Toronto real estate cannot be viewed as one single market. There is no “Toronto market” in the singular. There are several markets, each moving with its own dynamic, and the differences between them are where the real opportunity lives.

Toronto real estate cannot be viewed as one single market. There is no “Toronto market” in the singular. There are several markets, each moving with its own dynamic, and the differences between them are where the real opportunity lives.
At first glance, the broad numbers may suggest Toronto prices are down meaningfully year over year. April figures show the benchmark price for a typical Toronto home down approximately 5% compared with last year. That is real, but it is not the whole story. The more useful picture is more nuanced.
The market is currently split into two distinct categories.
The first is ground-level housing: detached, semi-detached, and townhomes. This segment has held up reasonably well. Across these property types, average prices are roughly 3% to 9% below where they were three years ago, with semi-detached homes proving the most resilient at just 3% off. Given the sharpest interest rate cycle in a generation, that is a relatively modest decline.
Well-priced homes are still selling in three to four weeks. In some neighbourhoods, buyers are still transacting at or slightly above asking. That is not a distressed market. It is a market that has reset and is now functioning at more sustainable levels.
The second conversation is condominiums, and that market remains under pressure. Condo prices are down meaningfully from their peak, listings are taking longer to sell, and buyers have more leverage. While family-sized apartments still have an audience, years of investor-driven supply created an imbalance that is still working its way through the system.
For buyers considering condominiums, the dynamic remains in your favour. Selection is broad, sellers are more flexible, and real value is available. The key is to focus on quality buildings, practical layouts, and pricing that reflects today’s market rather than yesterday’s optimism.
At the same time, there are signs that the market may be stabilizing.
Toronto condo sales in April rose roughly 14% year over year, suggesting that buyers are beginning to step back into the market at current price levels. Investors remain cautious, but end users are becoming more active, particularly in buildings with strong fundamentals, practical layouts, and realistic pricing. The increase in activity matters because transaction volume usually improves before pricing does. In many ways, the condominium market appears to be moving through a price-discovery phase rather than a collapse.

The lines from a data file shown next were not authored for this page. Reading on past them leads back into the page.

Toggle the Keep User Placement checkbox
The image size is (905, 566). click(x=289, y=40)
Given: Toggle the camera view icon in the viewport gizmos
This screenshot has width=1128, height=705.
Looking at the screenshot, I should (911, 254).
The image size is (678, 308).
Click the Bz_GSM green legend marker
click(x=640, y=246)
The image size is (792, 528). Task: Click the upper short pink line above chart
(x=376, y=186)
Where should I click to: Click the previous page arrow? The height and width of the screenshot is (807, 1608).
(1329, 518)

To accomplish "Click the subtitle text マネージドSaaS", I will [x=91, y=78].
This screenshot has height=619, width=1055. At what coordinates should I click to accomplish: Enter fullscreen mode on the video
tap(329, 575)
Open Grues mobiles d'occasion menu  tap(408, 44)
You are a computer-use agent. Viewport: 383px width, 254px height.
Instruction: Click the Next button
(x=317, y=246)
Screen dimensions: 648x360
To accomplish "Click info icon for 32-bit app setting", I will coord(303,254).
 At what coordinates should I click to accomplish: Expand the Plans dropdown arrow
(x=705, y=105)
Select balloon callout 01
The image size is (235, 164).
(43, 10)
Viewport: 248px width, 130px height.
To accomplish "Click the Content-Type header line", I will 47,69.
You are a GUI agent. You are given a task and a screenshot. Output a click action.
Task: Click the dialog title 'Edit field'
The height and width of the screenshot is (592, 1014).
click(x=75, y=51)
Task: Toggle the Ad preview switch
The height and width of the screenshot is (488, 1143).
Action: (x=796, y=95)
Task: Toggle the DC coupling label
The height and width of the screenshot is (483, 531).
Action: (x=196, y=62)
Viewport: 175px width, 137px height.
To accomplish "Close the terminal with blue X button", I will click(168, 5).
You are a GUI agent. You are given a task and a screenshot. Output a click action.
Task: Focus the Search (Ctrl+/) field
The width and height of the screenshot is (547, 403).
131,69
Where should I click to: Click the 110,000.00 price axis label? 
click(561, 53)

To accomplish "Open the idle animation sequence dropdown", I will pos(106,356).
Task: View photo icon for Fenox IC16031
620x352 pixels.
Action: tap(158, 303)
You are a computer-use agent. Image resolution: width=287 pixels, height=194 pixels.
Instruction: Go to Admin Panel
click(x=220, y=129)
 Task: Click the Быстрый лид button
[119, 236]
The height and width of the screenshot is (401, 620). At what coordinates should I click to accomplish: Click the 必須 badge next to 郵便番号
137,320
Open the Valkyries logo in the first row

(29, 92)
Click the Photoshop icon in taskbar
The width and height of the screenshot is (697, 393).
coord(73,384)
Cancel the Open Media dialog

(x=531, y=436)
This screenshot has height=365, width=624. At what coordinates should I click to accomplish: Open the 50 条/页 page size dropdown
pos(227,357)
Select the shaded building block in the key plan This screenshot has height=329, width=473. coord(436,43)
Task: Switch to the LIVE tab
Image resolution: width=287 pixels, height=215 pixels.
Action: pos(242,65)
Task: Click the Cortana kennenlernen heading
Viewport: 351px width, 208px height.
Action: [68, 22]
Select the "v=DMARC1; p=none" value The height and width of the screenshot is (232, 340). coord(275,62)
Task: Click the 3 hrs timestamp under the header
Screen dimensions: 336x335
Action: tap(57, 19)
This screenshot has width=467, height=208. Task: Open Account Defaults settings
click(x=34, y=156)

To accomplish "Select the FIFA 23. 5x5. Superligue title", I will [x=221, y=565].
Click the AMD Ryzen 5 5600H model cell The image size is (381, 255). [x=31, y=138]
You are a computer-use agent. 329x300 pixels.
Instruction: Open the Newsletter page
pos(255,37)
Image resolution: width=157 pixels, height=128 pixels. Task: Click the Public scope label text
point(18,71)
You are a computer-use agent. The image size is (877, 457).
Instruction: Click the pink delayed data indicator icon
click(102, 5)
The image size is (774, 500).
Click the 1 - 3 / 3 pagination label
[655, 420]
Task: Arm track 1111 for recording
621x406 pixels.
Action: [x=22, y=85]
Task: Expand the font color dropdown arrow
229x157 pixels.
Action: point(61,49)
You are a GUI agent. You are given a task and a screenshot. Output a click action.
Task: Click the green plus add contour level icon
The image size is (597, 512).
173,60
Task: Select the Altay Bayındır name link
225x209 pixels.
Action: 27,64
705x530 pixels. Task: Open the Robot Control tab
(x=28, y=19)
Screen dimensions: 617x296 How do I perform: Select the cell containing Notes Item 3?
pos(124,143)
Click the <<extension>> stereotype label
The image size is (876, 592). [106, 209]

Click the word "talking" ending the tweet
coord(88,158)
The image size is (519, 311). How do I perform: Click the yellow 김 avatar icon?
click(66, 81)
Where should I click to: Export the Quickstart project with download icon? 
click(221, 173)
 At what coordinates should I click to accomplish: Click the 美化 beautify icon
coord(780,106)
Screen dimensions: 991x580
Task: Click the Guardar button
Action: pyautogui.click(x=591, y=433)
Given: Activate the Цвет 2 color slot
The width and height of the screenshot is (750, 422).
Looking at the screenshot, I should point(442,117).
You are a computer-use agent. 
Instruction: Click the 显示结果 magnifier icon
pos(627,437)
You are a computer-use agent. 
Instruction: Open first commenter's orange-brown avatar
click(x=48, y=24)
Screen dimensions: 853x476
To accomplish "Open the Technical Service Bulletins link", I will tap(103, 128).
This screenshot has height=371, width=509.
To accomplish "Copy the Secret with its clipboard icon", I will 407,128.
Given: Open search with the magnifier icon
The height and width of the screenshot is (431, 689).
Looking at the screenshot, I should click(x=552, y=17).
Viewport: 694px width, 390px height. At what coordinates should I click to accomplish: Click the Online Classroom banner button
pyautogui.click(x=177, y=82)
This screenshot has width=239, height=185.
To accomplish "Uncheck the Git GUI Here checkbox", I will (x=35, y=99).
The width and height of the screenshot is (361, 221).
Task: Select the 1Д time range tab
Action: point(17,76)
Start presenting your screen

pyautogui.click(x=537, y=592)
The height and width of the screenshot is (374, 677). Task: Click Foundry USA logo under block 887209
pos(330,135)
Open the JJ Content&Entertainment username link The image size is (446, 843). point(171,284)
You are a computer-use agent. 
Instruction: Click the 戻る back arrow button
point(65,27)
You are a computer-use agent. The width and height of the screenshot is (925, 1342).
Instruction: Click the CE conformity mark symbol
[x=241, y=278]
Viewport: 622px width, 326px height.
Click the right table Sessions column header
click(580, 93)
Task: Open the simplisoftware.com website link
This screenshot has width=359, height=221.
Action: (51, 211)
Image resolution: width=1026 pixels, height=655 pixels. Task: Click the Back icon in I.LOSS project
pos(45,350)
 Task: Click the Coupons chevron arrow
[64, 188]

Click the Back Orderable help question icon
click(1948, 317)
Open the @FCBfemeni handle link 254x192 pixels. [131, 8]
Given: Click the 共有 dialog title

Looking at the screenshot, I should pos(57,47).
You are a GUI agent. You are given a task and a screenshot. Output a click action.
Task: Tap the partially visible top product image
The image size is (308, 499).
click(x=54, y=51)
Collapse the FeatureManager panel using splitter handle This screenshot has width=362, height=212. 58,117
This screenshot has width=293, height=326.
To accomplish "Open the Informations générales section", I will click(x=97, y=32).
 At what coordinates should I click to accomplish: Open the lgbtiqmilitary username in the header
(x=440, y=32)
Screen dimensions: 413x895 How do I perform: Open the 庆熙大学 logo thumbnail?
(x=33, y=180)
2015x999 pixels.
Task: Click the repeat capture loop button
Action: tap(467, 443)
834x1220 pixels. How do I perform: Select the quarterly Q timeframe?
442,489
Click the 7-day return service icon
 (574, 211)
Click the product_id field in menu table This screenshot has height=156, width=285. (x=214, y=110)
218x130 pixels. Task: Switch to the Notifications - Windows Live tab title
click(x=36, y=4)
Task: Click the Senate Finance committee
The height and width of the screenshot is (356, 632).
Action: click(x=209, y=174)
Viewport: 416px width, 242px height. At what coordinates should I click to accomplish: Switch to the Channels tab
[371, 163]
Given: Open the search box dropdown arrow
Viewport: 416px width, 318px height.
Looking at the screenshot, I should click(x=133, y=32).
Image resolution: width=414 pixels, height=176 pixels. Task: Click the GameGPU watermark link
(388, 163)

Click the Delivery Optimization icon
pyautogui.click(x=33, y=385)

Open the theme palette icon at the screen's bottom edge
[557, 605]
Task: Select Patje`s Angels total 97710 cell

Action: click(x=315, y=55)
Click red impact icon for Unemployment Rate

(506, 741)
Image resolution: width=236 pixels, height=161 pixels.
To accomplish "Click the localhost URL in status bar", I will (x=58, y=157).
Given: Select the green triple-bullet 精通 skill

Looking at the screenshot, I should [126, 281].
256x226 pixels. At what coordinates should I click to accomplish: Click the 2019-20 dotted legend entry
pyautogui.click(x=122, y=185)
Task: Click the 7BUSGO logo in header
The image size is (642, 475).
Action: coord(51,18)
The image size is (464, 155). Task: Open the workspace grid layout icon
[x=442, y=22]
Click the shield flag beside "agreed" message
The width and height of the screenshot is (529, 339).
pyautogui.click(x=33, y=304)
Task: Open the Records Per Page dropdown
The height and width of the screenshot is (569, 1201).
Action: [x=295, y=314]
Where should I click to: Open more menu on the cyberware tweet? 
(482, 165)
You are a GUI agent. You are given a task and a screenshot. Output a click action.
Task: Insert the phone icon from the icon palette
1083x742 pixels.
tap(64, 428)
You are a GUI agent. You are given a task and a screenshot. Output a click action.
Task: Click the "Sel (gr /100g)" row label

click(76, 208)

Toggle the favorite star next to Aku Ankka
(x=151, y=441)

The same pressures are visible in the GTA pre-construction market, where activity has slowed dramatically compared with the peak years. Higher borrowing costs, elevated construction expenses, and weaker investor confidence have made many projects difficult to launch successfully. In several parts of the GTA, developers are delaying launches or offering incentives in order to stimulate demand. Sales volumes remain well below historical norms, and many buyers are taking a far more cautious approach than they did during the low-rate environment.
That slowdown, however, may create an important longer-term consequence.
With fewer projects moving forward today, the pipeline of future housing supply is shrinking at the same time population growth remains strong. Toronto still faces a structural housing shortage over the long run, particularly for quality housing in desirable urban locations. The current softness in pre-construction may eventually contribute to tighter supply conditions once demand fully returns.
In the new condominium market, inventory is beginning to decline as individual unit sales improve, helped in part by the proposed HST rebate changes, alongside more reasonable activity in the bulk-sale market. At the same time, there are very few, if any, meaningful new construction starts moving forward across the GTA.
As a result, several market research groups are projecting that pricing could rise sharply in the future if shrinking inventory meets returning buyer demand. The concern is that today’s slowdown in development may eventually create a supply shortage once interest rates ease and confidence return to the market.
The reduction or elimination of development charges in many municipalities, combined with virtually no new construction starts, is also beginning to change the economics of the market. At the same time, slower activity has led many construction trades and suppliers to reduce pricing in order to secure work.
Together, these factors are lowering overall development costs and could eventually allow some new condominium projects to launch at pricing levels closer to the pre-COVID era. If that happens, it may create an important opportunity for buyers who have been priced out of the market over the past several years.
For sellers, our advice has been consistent: price for the market that exists, not the market you remember. Today’s buyers are informed, patient, and selective. They reward homes that are well prepared, well presented, and realistically priced. They walk away from listings that ask them to pay peak-era prices that no longer exist.
The right home at the right price is still attracting attention. The discipline simply needs to come from the listing strategy.